Work task - Copy each line of the records below that mentions the word "computer".

(Saved data entries)
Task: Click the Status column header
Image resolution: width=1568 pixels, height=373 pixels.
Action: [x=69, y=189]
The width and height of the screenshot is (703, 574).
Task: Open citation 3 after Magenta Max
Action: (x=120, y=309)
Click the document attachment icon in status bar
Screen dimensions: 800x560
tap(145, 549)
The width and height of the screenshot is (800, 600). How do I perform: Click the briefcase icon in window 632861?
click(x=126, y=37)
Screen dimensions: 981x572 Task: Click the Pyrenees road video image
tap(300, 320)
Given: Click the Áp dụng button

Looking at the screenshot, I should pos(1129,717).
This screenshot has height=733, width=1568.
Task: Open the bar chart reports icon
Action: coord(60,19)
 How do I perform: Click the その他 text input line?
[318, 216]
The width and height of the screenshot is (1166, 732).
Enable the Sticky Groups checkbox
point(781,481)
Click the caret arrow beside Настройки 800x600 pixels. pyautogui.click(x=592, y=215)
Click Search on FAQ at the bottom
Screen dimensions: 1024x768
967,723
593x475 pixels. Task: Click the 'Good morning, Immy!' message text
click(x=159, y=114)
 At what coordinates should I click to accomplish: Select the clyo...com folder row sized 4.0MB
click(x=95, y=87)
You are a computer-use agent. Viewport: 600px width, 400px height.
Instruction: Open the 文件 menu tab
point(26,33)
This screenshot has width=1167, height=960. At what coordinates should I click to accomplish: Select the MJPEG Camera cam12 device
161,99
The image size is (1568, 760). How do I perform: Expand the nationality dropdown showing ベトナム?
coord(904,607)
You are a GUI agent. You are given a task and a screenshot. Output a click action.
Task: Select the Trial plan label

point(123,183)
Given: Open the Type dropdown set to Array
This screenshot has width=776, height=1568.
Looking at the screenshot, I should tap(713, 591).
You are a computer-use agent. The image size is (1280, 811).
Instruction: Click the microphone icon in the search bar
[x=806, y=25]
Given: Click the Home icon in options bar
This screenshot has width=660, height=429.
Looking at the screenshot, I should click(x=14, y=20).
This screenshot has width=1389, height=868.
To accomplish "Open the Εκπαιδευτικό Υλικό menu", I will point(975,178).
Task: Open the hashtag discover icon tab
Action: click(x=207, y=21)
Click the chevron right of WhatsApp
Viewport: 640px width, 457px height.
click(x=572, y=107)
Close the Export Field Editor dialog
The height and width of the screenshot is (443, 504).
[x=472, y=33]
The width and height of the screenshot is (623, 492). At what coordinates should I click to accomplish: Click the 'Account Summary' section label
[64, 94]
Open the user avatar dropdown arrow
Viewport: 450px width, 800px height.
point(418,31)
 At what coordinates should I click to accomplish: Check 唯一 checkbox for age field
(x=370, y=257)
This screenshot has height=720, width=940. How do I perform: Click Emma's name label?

Answer section -
You are a computer-use agent. Viewport: 600px width, 400px height.
You are a computer-use agent. The image size is (1280, 811).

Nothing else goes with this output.